Kaart Oud-Munster 1624 - Beschrijving
Inleiding
In het Utrechts Archief werd door Herman Postema in 2020 een oude
kaart van percelen in Maarn ontdekt.
De kaart komt voor in het archief 223 van het Kapittel van Oudmunster
waarin zich onder inventarisnummer 933 een Kaartboek bevindt met 81
tekeningen.
Op pagina 10 is een kaart getekend van Land gelegen aan de weg naar
Doorn, onder Maarn, 1601.
Voor de scan zie: NL-UtHUA_A01811_000007.jpg en daarvan de linker pagina.

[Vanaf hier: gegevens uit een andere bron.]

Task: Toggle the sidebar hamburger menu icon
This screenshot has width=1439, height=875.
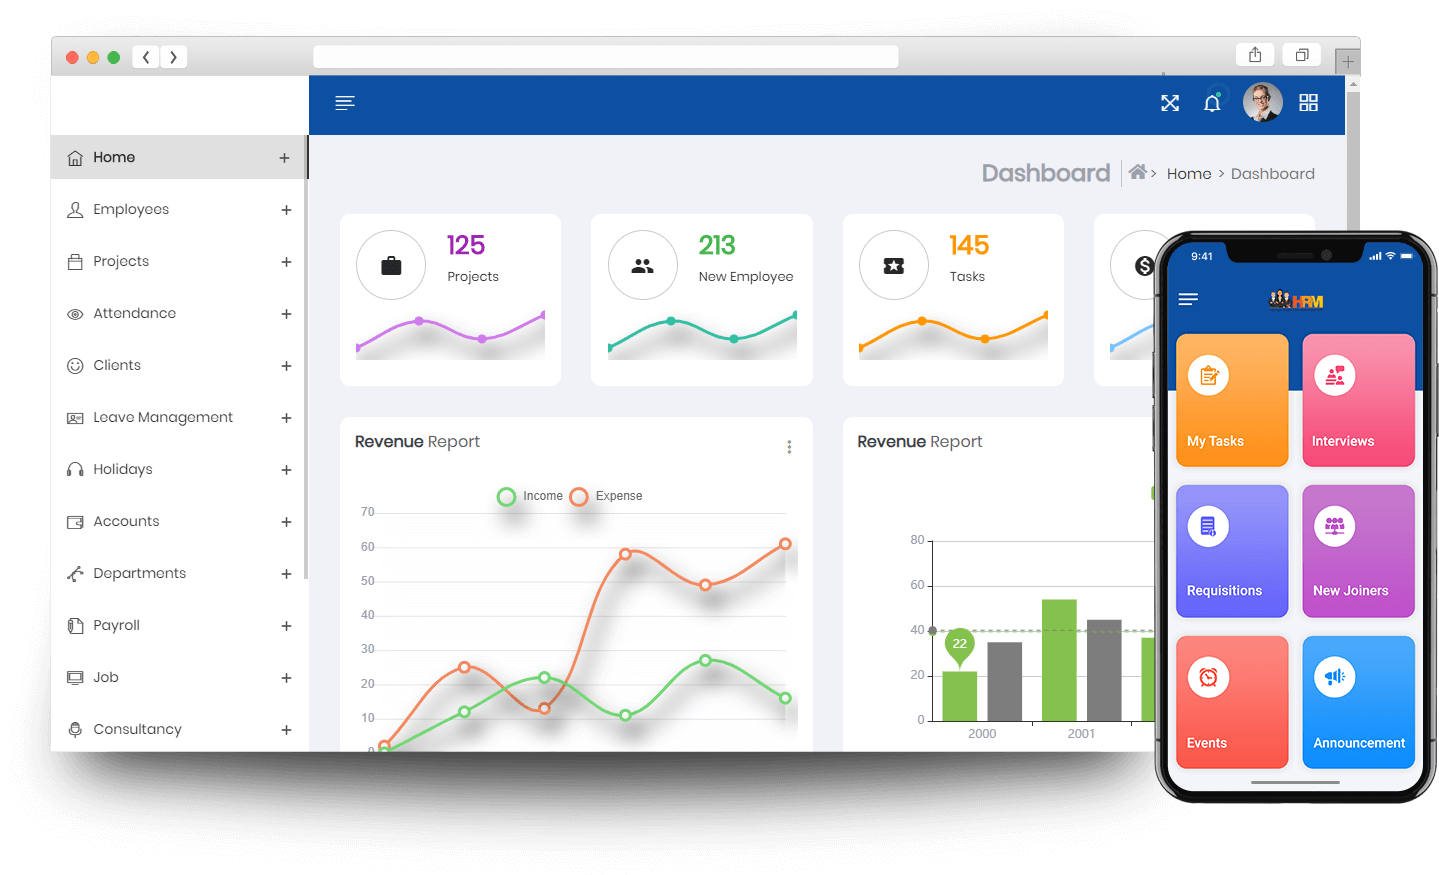Action: tap(345, 103)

Het vermoeden bestaat dat het bij deze kaart om landerijen gaat van
de hoeve Eijkelenburg / Schuere in Maarn.
Inmiddels heeft Herman een transcriptie van de kaart gemaakt en worden
pogingen ondernomen om de getekende percelen terug te vinden in latere
kaarten, dat blijkt nog niet zo eenvoudig te zijn.
Transcriptie en meting
De kaart werd na afdrukken op A4 formaat uitgemeten in millimeters.

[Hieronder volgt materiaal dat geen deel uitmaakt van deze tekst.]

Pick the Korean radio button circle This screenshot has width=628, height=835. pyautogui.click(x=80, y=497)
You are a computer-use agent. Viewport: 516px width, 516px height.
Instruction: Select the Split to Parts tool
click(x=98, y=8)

Dit zijn relatieve maten die kunnen worden omgezet
in de echte maten.
Bij het meten van de percelen volgen we hypothese dat ze naar de werkelijkheid
getekend zijn, dat hoeft natuurlijk niet zo te zijn!
Bij het rekenen gaan we uit de morgen die verdeeld is in 6 hont / 600 roeden.

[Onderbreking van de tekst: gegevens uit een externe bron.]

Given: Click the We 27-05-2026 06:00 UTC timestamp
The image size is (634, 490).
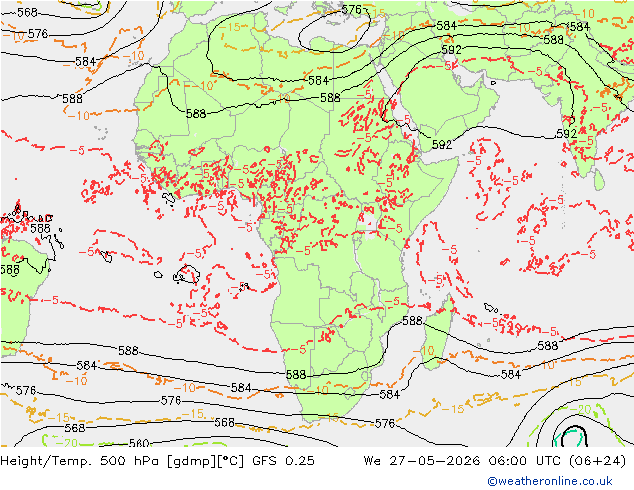Looking at the screenshot, I should [x=463, y=461].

Een Rijnlands roede is 14,19m2 als het om oppervlakte gaat.
De Rijnlandse morgen is dus 8514m2.
De Rijnlandse roede als lengtemaat is 3,767m lang.
De percelen van Eijckelenburg:
Hieronder een lijst van elementen van de kaart.
- Roodomrand tekstvak rechtsonder
Jan Rutgersz levert op 2-7-1624 en juiste kopie van een kaart
van 1607 waarop de geelgekleurde percelen van Jan Goossensz, samen
14 morgen en 329 roeden groot.
Dat is omgerekend 12,3865ha
Transcriptie van de tekst:
Den 17e ende 18e martie anno 1607 hebbe ick onderschreven
gesworene landmeest voor den Hoove van Utrecht ten versoecke van
myn edele heere van Oudemunster tot Utrecht deese voorschreven
parselen land gemeten ende deese caerte daervan gemaeckt gelegen
tot Maeren dat nu ter tyt gebruyckt wort by Jan Goosensz
ende zyn geleegen gelijck hier in deese caerte met haere geele
coluere getekent staen met haer breete ende lengte elck
parseell behoort te hebbe welcke voorschreven landen
tsamen groot bevonden zyn veerthien mergen driehondert ende
negenentwyntich roeden. Aldus gedaen nae de aenwysinge die
myn van Jan Goesz voorschreven gedaen is by my
Gecopieert nae de voorschreven metinge ende Jan Rutgersz van den
bevonden daer met te accorderen Berch, lantmeeter.
den 2 july anno 1624.
- Maatverdeling onder teksvak
Onder het teksvak is een maatverdeling getekend die naar we
aannemen aangeeft hoe lang 50 roeden strekken.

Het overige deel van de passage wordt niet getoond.